Stated goal
Identify each line in the rows below that contains the string "Instruction", and copy every such line in full.

::: Input rows

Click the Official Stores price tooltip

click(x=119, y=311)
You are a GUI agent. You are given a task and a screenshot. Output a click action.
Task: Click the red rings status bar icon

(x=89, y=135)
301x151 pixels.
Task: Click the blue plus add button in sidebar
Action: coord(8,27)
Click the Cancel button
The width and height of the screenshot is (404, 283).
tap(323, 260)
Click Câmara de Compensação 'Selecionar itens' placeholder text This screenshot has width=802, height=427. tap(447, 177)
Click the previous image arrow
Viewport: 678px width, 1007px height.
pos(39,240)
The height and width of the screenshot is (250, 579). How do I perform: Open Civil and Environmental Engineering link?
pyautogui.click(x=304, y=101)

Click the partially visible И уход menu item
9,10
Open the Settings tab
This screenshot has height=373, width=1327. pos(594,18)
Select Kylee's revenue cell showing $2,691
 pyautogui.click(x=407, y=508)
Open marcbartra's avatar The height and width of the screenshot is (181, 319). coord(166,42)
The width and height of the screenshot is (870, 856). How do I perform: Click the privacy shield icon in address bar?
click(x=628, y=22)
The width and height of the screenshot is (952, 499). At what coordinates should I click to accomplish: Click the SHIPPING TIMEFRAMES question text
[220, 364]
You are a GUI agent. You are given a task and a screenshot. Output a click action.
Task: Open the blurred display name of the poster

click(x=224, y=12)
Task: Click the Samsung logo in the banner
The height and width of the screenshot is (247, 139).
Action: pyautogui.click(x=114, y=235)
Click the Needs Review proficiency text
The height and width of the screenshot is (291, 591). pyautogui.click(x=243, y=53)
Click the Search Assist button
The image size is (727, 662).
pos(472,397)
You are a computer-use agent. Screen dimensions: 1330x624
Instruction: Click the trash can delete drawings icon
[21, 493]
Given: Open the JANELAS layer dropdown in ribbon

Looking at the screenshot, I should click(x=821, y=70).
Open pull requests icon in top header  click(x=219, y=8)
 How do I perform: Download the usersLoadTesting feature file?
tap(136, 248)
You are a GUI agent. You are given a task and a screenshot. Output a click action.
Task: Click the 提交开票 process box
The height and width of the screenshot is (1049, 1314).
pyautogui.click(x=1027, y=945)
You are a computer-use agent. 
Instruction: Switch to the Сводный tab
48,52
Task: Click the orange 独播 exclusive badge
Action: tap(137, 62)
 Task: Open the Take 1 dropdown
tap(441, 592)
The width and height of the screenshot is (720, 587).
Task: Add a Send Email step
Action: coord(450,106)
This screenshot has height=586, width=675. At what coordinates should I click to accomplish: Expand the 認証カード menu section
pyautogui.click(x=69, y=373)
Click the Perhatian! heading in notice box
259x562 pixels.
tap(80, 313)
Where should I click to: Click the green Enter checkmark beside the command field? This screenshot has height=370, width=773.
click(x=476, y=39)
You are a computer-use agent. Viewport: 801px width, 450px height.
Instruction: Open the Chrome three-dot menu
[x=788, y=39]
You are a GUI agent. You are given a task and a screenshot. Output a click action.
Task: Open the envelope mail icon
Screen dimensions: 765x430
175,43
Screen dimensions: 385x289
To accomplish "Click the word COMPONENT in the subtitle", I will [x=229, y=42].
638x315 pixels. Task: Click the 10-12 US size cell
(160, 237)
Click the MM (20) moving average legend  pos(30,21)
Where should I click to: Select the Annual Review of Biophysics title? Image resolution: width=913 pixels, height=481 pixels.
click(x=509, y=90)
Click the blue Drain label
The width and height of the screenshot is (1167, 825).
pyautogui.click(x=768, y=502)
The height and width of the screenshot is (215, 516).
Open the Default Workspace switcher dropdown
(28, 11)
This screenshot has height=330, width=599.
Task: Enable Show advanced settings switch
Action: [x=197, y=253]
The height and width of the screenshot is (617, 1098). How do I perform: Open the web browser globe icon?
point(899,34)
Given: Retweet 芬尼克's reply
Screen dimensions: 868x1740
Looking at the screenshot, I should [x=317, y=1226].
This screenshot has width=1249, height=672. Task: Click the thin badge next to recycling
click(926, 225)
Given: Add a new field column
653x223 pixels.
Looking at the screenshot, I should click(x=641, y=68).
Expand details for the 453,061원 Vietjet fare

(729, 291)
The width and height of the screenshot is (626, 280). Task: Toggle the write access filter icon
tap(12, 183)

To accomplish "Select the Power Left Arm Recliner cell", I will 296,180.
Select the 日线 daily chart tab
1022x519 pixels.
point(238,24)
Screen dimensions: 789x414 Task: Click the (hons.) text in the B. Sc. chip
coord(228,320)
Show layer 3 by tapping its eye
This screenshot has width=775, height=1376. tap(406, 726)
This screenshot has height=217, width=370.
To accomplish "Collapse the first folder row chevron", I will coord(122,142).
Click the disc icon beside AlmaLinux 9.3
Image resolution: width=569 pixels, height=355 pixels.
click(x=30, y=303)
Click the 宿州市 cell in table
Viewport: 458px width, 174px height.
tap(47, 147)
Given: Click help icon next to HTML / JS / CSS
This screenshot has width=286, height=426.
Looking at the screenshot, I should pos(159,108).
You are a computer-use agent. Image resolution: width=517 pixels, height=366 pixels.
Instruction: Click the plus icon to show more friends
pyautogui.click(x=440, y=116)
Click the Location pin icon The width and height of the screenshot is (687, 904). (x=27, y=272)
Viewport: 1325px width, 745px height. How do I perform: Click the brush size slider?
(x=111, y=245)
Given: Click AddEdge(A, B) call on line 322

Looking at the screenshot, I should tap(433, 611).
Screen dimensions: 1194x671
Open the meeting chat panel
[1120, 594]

::::::

Response
Instruction: Click the trash can delete drawings icon
Instruction: Switch to the Сводный tab
Instruction: Open the Chrome three-dot menu
Instruction: Click the plus icon to show more friends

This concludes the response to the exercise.